Art editor for the Highlands Current, Alison Rooney, captured many of Stanley Lindwasser’s words that have never been in print. Without journalism, the words and thoughts from many people would be left to memory only. For the opening of Stanley’s exhibit in 2018 at Oak Vino, the Highlands Current did a feature piece.
Alison picked up on Stanley’s love for his family, and his desire to stay with them as much as possible. To pay the bills, he did teach full time at “a Bronx school for emotionally disturbed children, then to a psychiatric facility, then to homeless shelters to teenagers at Harlem Hospital,” according to the article.
Here are some quotes from Stanley that Alison was able to capture:
Titled Paintings 2018, it opens on Second Saturday, Nov. 10, 2018, with a reception from 6 to 8 p.m. Lindwasser’s colorful, striped paintings are all untitled because, he argues, “naming things is a misdirection.”
“I work on the possibilities until I get bored.” So every day he paints. “I like making shapes and forms, letting the liquid dry. I like natural forms, gravity, movement.”

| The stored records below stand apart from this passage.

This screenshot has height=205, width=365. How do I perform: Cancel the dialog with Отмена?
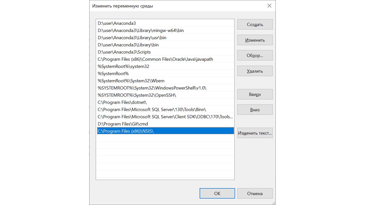(x=255, y=194)
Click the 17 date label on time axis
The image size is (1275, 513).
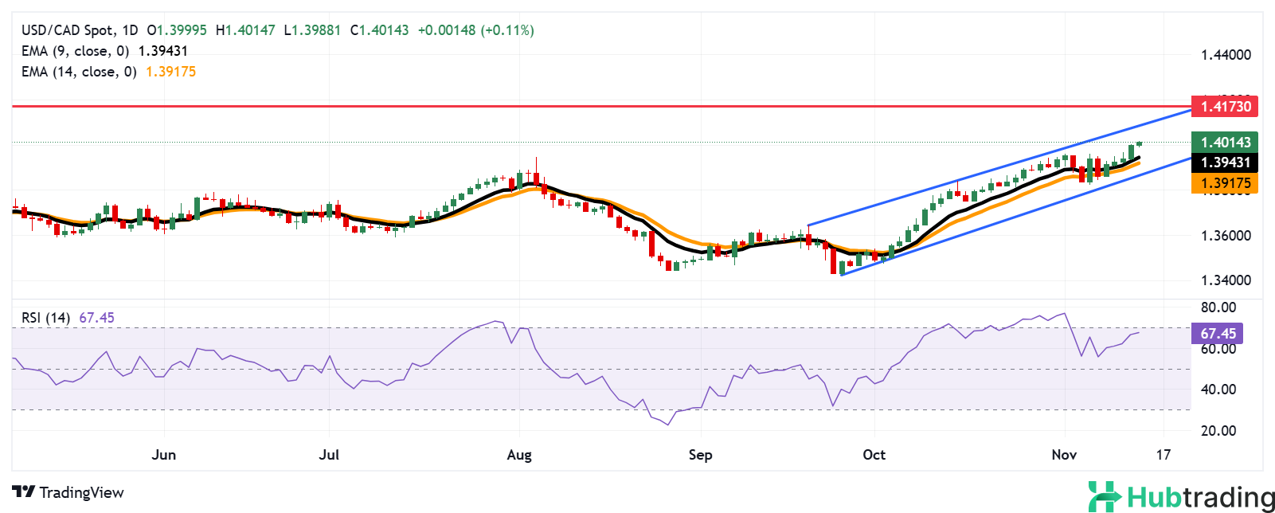1164,455
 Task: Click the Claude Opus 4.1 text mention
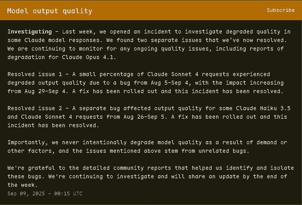click(x=88, y=57)
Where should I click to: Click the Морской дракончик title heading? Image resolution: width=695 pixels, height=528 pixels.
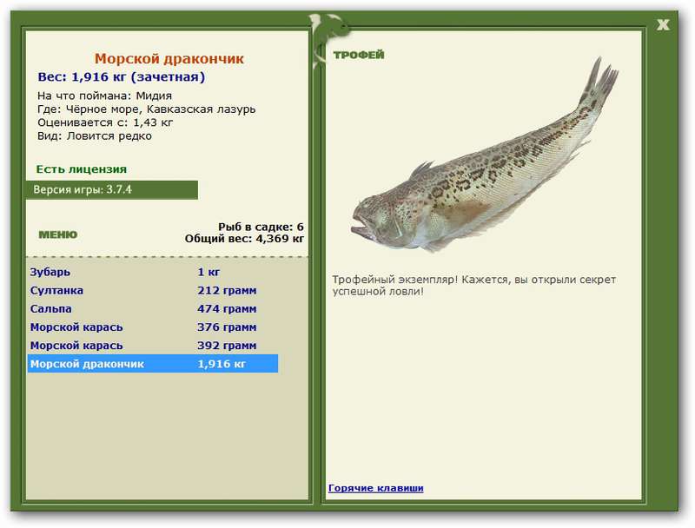pyautogui.click(x=169, y=58)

He and his wife, Helen Crohn, a therapist and social worker, moved to the Highlands in 2016 from a brownstone in Hoboken. They were introduced to the area by their daughter. “She thought it would be good for us. We were going to Manhattan less and less; the New Jersey taxes were terrible; the transportation was good; and we wanted more of the country,” Lindwasser says.
He began to paint, and there was a period when all he did was self-portraits, “varying the proportions of the features, though not in a fun-house way, although it did scare the kids a little. It was sort of like a collection of ancestors — but they were all me.”
He also taught full-time to pay the bills. He and Crohn met at a synagogue. “He picked me up at a kiddush,” she recalls with a grin.